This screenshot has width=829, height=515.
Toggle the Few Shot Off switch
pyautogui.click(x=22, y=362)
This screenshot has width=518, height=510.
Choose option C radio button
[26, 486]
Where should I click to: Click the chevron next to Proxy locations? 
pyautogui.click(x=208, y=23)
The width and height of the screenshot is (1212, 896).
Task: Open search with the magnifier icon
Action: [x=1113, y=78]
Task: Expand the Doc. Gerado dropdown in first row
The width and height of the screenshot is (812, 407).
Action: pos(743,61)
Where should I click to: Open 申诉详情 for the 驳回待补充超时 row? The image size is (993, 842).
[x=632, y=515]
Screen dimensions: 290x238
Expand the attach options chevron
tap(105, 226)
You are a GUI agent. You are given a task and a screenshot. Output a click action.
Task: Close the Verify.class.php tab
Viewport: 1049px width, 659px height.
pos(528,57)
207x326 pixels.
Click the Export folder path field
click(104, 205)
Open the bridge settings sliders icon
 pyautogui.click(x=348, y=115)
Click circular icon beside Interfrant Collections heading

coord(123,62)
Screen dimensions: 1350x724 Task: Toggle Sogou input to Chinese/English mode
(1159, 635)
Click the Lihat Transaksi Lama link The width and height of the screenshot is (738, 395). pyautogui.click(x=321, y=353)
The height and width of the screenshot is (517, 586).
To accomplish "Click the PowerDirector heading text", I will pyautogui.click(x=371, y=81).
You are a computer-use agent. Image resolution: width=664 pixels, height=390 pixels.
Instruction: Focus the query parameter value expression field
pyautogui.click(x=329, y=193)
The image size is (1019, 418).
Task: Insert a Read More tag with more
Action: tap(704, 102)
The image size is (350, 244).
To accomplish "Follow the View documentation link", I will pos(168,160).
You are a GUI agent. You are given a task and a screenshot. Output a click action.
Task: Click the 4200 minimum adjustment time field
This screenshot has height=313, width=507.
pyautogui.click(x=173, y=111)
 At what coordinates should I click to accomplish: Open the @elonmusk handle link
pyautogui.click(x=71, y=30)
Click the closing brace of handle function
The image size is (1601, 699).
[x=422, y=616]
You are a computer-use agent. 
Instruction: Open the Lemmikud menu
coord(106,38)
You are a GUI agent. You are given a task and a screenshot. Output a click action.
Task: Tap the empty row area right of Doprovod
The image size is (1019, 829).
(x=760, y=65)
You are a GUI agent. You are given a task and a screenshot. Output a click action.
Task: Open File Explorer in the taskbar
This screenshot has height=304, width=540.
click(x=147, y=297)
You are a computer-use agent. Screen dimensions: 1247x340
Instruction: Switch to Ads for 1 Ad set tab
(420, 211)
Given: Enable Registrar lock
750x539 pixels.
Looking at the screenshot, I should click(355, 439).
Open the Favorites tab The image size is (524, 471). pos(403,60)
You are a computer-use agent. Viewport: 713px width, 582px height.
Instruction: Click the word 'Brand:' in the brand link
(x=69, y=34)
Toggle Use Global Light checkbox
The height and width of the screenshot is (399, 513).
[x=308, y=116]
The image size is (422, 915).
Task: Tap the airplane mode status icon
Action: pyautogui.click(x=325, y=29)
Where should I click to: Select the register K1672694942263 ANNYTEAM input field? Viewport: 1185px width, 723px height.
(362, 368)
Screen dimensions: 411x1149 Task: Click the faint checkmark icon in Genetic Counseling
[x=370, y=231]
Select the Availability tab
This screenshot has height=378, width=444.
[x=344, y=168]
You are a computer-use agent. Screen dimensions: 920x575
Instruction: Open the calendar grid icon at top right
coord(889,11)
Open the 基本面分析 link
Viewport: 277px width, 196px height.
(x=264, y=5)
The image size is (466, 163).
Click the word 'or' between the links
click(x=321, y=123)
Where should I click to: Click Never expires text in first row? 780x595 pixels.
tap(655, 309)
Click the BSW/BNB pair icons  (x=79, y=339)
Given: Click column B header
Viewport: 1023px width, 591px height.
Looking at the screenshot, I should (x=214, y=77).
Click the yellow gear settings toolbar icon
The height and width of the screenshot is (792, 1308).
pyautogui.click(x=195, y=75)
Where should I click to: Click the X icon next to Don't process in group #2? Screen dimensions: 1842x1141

*****

__What the task requires__: Return every line of the records above that contains the word "Where". Case counts.

__Exercise solution__:
Where should I click to: Click the chevron next to Proxy locations? 
Where should I click to: Open 申诉详情 for the 驳回待补充超时 row? The image size is (993, 842).
Where should I click to: Select the register K1672694942263 ANNYTEAM input field? Viewport: 1185px width, 723px height.
Where should I click to: Click Never expires text in first row? 780x595 pixels.
Where should I click to: Click the X icon next to Don't process in group #2? Screen dimensions: 1842x1141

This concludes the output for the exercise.